Let's Do Lunch
by TheFriendlyBookworm
Summary: A random series of oneshots that take place with our favorite three in Officer's Mess. Warning for overdose of fluff.  Non-slash.
1. Preferences

Kirk pushed away his empty tray and took a long sip from his coffee, ending with a gratified little sigh. Leaning forward on his elbows, he eyed his CMO sitting opposite. "So, Bones, what was your favorite subject in school?"

McCoy glanced up at him, in the process of sawing off a bite of synthetic t-bone. "You mean the Academy?"

"Well, no...I was thinking more school-school. You know, young and impetuous?"

"Hmph," through a full mouth. "Well, I liked anatomy in elementary, you know. I wanted to be a doctor since I visited my great-uncle's clinic when I was three. In highschool, I couldn't wait for the dissections; always liked'em."

"Much the same way, I presume, you enjoy performing surgery on the crew," intoned a familiar baritone from behind McCoy.
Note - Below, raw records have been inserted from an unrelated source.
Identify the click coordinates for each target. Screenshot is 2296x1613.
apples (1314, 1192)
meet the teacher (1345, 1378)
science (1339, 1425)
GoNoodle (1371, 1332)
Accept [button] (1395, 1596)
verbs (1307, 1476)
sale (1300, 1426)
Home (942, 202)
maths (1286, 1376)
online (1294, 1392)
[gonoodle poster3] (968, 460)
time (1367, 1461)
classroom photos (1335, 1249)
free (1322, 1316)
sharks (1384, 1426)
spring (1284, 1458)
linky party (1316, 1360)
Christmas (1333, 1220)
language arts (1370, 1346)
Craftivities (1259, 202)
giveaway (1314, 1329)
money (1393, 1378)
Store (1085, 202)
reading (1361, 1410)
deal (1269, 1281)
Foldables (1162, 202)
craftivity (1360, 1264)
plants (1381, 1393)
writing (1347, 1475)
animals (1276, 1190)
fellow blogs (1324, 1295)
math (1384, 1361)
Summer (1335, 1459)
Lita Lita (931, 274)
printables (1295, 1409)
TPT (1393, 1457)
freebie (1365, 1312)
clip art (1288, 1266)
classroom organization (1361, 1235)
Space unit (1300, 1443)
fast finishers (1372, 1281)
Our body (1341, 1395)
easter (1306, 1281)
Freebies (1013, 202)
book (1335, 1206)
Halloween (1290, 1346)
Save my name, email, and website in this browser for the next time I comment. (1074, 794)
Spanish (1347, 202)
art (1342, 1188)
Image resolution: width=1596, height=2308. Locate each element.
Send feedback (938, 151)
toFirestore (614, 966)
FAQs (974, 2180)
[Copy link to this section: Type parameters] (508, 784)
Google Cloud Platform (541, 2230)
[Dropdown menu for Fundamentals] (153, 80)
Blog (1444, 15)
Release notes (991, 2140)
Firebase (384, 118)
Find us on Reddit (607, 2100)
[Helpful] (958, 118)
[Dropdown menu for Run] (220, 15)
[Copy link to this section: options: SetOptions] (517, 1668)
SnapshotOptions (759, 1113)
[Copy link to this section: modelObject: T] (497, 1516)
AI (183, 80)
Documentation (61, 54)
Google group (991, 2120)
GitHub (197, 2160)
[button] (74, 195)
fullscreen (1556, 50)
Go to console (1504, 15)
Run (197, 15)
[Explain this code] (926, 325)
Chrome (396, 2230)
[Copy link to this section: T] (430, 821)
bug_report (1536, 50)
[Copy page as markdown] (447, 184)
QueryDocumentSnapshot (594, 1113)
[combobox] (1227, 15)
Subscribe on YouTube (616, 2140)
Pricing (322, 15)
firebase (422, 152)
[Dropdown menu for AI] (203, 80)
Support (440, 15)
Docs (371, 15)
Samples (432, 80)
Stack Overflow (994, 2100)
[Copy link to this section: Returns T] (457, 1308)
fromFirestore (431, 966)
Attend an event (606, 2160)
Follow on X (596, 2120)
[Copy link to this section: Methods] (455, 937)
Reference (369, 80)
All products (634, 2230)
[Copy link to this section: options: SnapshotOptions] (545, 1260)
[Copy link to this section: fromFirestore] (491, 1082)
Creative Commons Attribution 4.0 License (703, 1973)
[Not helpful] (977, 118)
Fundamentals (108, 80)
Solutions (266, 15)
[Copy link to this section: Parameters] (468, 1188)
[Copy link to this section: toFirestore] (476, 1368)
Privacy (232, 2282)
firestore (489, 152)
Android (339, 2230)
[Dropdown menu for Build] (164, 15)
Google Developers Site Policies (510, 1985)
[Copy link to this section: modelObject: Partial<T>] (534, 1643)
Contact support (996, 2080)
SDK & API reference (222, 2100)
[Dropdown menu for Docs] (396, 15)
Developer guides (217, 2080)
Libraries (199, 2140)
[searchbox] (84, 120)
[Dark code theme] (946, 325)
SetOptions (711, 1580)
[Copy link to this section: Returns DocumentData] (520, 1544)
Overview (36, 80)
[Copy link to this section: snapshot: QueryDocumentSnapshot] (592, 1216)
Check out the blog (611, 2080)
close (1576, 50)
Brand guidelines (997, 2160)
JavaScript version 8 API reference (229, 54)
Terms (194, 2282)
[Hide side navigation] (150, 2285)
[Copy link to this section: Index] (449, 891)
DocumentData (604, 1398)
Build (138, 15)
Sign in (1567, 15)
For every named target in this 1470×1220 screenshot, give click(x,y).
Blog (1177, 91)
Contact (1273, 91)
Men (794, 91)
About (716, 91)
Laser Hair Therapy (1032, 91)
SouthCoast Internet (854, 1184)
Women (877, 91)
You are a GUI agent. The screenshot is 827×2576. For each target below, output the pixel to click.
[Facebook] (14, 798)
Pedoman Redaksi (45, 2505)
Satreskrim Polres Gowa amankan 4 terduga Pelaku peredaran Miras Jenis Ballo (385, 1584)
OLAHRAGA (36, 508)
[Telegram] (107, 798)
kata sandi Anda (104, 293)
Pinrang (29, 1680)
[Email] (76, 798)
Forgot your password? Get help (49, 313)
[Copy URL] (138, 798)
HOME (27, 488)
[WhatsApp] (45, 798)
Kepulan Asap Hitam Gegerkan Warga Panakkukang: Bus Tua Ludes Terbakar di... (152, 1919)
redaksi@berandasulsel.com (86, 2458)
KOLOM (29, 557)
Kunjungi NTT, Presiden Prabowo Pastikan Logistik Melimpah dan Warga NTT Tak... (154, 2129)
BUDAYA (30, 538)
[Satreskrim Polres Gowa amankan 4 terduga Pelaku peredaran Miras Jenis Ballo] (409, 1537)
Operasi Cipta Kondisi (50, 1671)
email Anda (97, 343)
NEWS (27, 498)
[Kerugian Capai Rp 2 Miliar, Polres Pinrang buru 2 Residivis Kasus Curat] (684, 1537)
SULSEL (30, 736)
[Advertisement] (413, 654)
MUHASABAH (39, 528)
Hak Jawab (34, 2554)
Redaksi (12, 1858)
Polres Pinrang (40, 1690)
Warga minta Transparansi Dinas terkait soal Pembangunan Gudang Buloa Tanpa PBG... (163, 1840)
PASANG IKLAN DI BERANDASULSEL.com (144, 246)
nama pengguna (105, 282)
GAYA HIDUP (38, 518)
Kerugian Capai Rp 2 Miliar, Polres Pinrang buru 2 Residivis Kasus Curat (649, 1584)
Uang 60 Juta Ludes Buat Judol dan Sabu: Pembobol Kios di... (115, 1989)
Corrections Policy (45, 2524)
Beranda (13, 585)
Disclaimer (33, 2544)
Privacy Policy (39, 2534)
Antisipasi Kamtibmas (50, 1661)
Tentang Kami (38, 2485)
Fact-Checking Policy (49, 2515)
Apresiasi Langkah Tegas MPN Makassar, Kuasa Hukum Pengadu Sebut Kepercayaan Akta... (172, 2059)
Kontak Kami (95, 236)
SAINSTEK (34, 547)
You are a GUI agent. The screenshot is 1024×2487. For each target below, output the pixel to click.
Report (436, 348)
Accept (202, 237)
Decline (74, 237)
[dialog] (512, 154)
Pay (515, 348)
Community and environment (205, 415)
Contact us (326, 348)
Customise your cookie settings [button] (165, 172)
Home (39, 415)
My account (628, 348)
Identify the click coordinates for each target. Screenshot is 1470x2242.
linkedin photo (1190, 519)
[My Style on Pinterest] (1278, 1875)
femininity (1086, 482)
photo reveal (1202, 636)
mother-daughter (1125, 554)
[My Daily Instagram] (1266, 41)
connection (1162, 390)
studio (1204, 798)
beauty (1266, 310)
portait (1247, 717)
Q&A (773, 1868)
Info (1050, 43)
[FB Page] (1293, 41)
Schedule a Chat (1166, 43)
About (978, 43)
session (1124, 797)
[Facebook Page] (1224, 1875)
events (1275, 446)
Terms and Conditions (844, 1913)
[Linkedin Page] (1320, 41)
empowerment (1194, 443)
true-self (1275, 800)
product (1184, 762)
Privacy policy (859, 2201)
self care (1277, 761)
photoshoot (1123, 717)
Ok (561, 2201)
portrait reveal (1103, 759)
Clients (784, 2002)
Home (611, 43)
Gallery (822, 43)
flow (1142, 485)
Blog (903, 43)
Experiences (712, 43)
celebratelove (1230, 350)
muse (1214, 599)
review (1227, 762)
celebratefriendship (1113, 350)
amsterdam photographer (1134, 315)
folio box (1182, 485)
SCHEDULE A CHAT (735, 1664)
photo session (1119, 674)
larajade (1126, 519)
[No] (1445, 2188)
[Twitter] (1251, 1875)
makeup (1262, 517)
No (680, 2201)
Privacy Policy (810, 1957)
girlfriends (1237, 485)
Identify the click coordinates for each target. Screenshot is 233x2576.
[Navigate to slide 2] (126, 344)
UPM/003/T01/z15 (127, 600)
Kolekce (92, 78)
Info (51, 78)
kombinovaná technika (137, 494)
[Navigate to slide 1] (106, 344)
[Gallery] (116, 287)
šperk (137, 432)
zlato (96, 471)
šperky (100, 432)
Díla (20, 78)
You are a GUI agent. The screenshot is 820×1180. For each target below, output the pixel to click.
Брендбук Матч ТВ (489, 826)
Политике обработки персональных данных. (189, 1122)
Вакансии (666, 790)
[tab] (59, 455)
The doctor jumped, sending a glob of mashed potatoes sailing into Kirk's coffee with a mushy splat. "Spock, quite sneaking up on people like that! One of these days you'll give me a nervous breakdown, I swear," he finished, shoving another forkful of steak into his mouth. Smirking up at the Vulcan, he added wickedly, "And next time you need surgery for whatever dumb stunt you tried to pull to save the universe, I'll just _dissect_ you instead. Always wondered where that missing heart really was."

Kirk chuckled and proceeded to fish the potato out of his coffee. "Sit down, Spock. We were just discussing school. What were your favorite subjects?"

Spock sat, bearing a tray with a bowl of gray-green glop that Kirk assumed was _plomeek_ soup. "Vulcans do not have pref-"

He was cut off by a wave of McCoy's hand. "Yeah, yeah, heard that already. Of course you had favorite subjects. In highschool, let's say. Or whatever that's equivalent to on Vulcan."

"Terran highschool is the rough equivalent of Vulcan primary school," Spock replied, opening and spreading his napkin with typical precision.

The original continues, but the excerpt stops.